> DIRECTIONS
Report every line of the records below that includes the string "ИНВЕСТИЦИЯ".

** Opening TASK INPUT block **

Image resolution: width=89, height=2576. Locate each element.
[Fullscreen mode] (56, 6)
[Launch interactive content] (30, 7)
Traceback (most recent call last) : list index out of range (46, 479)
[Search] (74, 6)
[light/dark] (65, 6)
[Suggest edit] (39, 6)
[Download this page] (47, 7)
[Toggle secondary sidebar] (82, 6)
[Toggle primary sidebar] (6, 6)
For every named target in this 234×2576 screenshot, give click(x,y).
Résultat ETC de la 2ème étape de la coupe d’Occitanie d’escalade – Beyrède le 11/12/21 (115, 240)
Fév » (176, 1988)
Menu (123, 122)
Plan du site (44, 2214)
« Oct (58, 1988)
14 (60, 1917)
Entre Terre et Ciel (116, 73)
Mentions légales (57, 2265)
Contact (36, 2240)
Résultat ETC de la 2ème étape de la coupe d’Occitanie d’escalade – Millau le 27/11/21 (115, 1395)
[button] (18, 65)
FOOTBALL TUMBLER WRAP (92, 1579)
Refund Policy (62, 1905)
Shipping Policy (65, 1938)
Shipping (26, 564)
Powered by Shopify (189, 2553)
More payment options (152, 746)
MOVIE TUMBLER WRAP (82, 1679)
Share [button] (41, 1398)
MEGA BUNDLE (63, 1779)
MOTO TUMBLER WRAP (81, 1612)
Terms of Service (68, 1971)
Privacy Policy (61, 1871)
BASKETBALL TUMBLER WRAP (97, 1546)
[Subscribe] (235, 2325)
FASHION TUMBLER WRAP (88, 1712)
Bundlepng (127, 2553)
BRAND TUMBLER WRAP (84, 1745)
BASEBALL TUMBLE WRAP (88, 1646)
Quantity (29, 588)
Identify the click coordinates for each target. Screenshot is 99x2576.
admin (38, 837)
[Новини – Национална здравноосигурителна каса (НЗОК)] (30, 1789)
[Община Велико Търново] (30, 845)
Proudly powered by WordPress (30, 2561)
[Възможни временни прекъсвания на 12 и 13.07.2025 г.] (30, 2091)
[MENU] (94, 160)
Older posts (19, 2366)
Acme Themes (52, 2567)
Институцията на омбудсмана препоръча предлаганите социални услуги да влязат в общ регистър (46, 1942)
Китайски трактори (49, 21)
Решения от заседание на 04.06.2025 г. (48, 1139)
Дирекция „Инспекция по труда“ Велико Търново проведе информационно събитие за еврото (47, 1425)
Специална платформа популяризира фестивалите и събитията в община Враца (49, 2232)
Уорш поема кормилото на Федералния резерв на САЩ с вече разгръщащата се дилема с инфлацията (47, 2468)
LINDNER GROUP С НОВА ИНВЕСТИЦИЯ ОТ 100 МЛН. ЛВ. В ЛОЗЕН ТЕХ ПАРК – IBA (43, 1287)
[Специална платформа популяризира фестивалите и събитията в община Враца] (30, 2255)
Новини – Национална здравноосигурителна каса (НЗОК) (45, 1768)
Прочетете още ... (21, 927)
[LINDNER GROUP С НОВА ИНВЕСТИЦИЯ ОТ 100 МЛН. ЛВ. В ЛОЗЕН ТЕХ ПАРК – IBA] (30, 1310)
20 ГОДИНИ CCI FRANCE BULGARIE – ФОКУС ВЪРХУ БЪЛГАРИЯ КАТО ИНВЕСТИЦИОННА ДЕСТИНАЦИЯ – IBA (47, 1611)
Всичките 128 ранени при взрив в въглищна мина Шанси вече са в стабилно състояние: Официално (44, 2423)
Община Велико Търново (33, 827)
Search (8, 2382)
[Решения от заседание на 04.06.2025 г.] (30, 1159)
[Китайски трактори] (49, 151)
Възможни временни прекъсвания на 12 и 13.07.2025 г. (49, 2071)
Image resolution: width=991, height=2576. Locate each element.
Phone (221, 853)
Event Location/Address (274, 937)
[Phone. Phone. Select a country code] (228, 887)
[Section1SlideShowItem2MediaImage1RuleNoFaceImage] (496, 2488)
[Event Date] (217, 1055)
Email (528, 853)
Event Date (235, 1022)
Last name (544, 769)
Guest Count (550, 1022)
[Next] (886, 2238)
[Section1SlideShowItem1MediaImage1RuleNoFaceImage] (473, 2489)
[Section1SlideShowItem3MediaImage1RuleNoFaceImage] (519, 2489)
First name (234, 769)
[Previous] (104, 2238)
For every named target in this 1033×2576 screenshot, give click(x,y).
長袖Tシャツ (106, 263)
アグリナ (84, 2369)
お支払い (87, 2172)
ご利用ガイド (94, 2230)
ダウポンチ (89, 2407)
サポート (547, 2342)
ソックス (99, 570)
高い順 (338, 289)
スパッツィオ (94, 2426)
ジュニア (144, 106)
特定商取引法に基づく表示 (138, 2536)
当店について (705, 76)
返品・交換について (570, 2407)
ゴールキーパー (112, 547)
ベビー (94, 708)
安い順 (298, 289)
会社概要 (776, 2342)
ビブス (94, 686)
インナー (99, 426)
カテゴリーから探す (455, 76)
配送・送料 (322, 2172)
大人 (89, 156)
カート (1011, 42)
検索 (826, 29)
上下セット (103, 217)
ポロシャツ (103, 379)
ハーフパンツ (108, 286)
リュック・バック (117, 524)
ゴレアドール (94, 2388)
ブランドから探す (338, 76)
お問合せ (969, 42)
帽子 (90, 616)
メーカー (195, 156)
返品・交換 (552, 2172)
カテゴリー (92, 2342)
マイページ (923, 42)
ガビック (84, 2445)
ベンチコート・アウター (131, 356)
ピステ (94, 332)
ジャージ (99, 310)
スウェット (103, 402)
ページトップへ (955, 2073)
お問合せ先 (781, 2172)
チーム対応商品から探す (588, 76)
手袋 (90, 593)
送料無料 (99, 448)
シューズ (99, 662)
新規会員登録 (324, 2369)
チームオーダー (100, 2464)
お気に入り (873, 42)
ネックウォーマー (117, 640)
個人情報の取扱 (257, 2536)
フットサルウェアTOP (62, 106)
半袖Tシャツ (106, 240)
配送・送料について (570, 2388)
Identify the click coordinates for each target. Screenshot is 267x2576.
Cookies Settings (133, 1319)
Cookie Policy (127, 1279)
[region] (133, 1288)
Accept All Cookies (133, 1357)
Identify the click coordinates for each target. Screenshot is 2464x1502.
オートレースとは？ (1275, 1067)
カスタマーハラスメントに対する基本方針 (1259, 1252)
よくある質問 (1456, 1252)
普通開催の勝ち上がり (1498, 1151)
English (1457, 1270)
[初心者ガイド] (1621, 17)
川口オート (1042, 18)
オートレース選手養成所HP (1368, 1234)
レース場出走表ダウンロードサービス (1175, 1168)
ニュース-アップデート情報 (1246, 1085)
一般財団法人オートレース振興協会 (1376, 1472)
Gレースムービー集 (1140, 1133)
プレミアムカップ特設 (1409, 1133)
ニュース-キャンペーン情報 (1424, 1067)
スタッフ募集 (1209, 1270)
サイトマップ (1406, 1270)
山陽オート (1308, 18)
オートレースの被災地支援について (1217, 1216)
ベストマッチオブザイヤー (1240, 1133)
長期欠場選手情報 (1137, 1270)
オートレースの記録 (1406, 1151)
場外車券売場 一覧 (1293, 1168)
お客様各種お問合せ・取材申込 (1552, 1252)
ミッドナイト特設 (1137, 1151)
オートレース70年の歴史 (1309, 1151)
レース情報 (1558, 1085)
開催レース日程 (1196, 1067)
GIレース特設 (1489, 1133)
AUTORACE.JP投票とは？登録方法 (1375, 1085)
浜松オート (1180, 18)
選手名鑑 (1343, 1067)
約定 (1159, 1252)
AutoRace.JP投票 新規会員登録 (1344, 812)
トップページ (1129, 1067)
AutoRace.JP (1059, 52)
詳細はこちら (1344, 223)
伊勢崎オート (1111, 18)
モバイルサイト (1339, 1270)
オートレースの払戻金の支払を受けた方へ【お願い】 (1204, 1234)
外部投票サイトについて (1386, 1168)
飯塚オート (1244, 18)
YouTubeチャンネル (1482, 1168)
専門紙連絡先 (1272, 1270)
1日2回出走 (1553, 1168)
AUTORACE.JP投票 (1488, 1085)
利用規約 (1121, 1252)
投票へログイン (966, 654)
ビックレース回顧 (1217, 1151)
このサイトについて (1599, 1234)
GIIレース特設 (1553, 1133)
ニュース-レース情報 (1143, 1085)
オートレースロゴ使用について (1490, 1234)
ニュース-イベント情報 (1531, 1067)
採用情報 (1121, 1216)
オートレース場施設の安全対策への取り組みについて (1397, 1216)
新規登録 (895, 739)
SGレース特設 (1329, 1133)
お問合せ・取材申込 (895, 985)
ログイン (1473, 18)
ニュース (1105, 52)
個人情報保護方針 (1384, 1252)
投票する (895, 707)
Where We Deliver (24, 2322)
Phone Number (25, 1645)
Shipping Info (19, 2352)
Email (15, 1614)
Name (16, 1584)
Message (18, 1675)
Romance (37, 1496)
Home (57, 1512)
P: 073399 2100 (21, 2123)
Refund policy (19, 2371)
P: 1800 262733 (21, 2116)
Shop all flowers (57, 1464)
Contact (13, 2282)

** Closing TASK INPUT block **

> EXERCISE ANSWER
LINDNER GROUP С НОВА ИНВЕСТИЦИЯ ОТ 100 МЛН. ЛВ. В ЛОЗЕН ТЕХ ПАРК – IBA (43, 1287)
[LINDNER GROUP С НОВА ИНВЕСТИЦИЯ ОТ 100 МЛН. ЛВ. В ЛОЗЕН ТЕХ ПАРК – IBA] (30, 1310)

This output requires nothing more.